The Design Guild, also known as the Auckland Design Guild, formed in Auckland in June 1949 for the promotion of good design, was a short-lived professional body for designers in New Zealand.

The Guild emerged just over a year after the publication of New Zealand Design Review in Wellington in April 1948, and soon after the New Zealand lecture tour of industrial designer and president of the Society of Industrial Artists (SIA) in Britain, Milner Gray, in April 1949, arranged by the British Council in Australia and New Zealand.

Gray's lecture, The Industrial Design Profession in Great Britain, touched on the design organisations there. Amongst these, the most complete effort to organise the profession had been that of the Society of Industrial Artists formed in 1930, "to establish for designers a status comparable with that of the architect and the engineer." And on that path, "in 1936 the Royal Society of Arts singled out a limited number of designers of high eminence and bestowed on them a diploma carrying the right to use the affix R.D.I. (Royal Designer for Industry). This is often called 'the blue ribbon' of the profession…"
Several New Zealanders in Britain had attained Royal Designer for Industry status—Keith Murray amongst the first in 1936 and Brian O'Rorke in 1939.

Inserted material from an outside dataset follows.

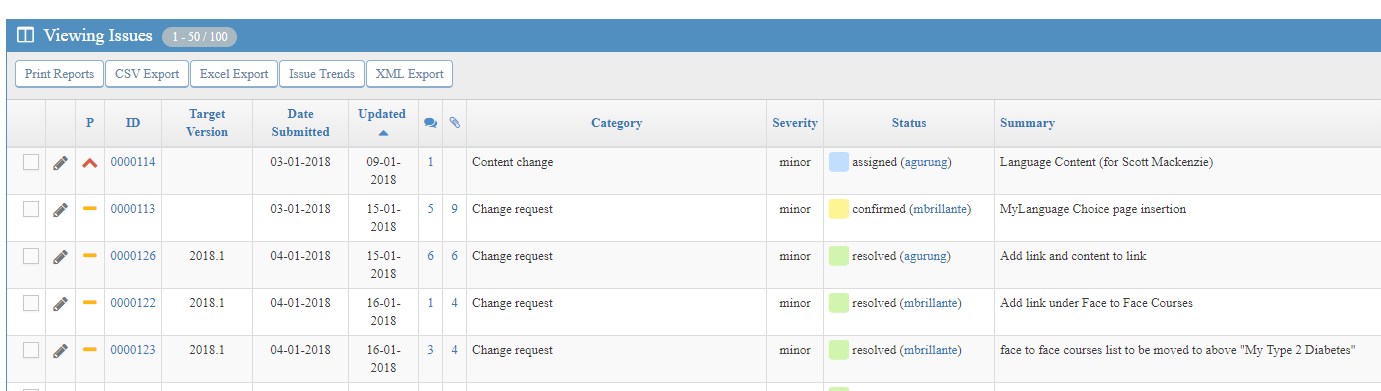
Task: Edit issue 0000113 via its pencil icon
Action: 61,210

At the Guild's inaugural luncheon in Auckland in June 1949, Cyril Knight, Dean of the Faculty of Architecture at Auckland University College, affirmed that: "The Guild is an organisation formed to bring together designers in various fields and to publicise good design." He reminded some 200 present members that: "This country is full of shoddy goods, shoddy houses, shoddy cities and the implements we use, the very tools of trade, are shoddy too," created on the excuse that they will "do the job". In pursuit of "gracious living", he concluded: "Thus it may be said that in activities large and small there is room for good design and reason too, for a forum to talk about it, to demonstrate and explain how the pattern of life based upon good design can offer great happiness to mankind."

The work of a number of members was presented in an exhibition for designers of all types, on the first floor of Edson's Building, 270 Queen Street, in August; then, responding to public demand, the Guild opened it to the public. Gifford Jackson, a design draughtsman at Fisher & Paykel, had designed washing machine components, brand logos and commercial refrigeration equipment, as well as appliance store and milk bar layouts before joining D. J. Davis Ltd to design photographic equipment. Jackson's freelance projects included an anchor and toys. Typography was represented by Robert Lowry and Ronald Holloway. Clifton Firth combined commercial art and photography.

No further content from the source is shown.